§ Aim of the task
Rewrite every row below, substituting "Where do I click to" for each occurrence of "Where should I click to" and leaving everything else unchanged.

(Stored items)
-=-=-=-=-

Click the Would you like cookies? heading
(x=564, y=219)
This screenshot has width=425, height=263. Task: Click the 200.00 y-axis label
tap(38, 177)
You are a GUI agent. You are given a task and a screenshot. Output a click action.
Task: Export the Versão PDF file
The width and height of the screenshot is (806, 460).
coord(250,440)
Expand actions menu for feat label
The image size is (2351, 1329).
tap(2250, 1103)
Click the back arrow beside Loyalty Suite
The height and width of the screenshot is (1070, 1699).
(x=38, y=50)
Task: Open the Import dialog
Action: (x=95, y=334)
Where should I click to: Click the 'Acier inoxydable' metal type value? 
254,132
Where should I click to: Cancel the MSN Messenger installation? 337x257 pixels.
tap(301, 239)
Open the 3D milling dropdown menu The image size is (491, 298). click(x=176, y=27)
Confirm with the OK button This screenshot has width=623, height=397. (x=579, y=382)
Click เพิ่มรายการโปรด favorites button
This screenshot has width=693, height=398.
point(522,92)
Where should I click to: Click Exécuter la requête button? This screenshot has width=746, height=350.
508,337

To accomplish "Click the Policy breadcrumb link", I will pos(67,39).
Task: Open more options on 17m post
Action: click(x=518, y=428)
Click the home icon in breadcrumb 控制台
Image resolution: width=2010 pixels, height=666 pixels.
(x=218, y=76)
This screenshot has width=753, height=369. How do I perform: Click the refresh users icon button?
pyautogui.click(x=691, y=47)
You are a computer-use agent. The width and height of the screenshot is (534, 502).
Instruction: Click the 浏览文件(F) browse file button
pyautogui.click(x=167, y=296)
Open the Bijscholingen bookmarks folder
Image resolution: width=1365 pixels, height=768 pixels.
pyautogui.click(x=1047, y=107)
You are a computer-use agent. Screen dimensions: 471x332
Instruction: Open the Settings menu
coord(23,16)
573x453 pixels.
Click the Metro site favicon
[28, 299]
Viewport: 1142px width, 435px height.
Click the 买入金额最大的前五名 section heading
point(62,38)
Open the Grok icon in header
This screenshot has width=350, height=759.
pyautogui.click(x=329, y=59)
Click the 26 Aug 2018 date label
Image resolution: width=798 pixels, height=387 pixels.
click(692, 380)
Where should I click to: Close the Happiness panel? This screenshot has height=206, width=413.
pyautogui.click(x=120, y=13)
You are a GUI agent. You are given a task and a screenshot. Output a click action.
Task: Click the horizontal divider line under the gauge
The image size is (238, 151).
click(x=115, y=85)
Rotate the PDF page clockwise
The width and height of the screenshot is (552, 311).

-=-=-=-=-

§ Reply to the task
Click the Would you like cookies? heading
(x=564, y=219)
This screenshot has width=425, height=263. Task: Click the 200.00 y-axis label
tap(38, 177)
You are a GUI agent. You are given a task and a screenshot. Output a click action.
Task: Export the Versão PDF file
The width and height of the screenshot is (806, 460).
coord(250,440)
Expand actions menu for feat label
The image size is (2351, 1329).
tap(2250, 1103)
Click the back arrow beside Loyalty Suite
The height and width of the screenshot is (1070, 1699).
(x=38, y=50)
Task: Open the Import dialog
Action: (x=95, y=334)
Where do I click to: Click the 'Acier inoxydable' metal type value? 
254,132
Where do I click to: Cancel the MSN Messenger installation? 337x257 pixels.
tap(301, 239)
Open the 3D milling dropdown menu The image size is (491, 298). click(x=176, y=27)
Confirm with the OK button This screenshot has width=623, height=397. (x=579, y=382)
Click เพิ่มรายการโปรด favorites button
This screenshot has width=693, height=398.
point(522,92)
Where do I click to: Click Exécuter la requête button? This screenshot has width=746, height=350.
508,337

To accomplish "Click the Policy breadcrumb link", I will pos(67,39).
Task: Open more options on 17m post
Action: click(x=518, y=428)
Click the home icon in breadcrumb 控制台
Image resolution: width=2010 pixels, height=666 pixels.
(x=218, y=76)
This screenshot has width=753, height=369. How do I perform: Click the refresh users icon button?
pyautogui.click(x=691, y=47)
You are a computer-use agent. The width and height of the screenshot is (534, 502).
Instruction: Click the 浏览文件(F) browse file button
pyautogui.click(x=167, y=296)
Open the Bijscholingen bookmarks folder
Image resolution: width=1365 pixels, height=768 pixels.
pyautogui.click(x=1047, y=107)
You are a computer-use agent. Screen dimensions: 471x332
Instruction: Open the Settings menu
coord(23,16)
573x453 pixels.
Click the Metro site favicon
[28, 299]
Viewport: 1142px width, 435px height.
Click the 买入金额最大的前五名 section heading
point(62,38)
Open the Grok icon in header
This screenshot has width=350, height=759.
pyautogui.click(x=329, y=59)
Click the 26 Aug 2018 date label
Image resolution: width=798 pixels, height=387 pixels.
click(692, 380)
Where do I click to: Close the Happiness panel? This screenshot has height=206, width=413.
pyautogui.click(x=120, y=13)
You are a GUI agent. You are given a task and a screenshot. Output a click action.
Task: Click the horizontal divider line under the gauge
The image size is (238, 151).
click(x=115, y=85)
Rotate the PDF page clockwise
The width and height of the screenshot is (552, 311).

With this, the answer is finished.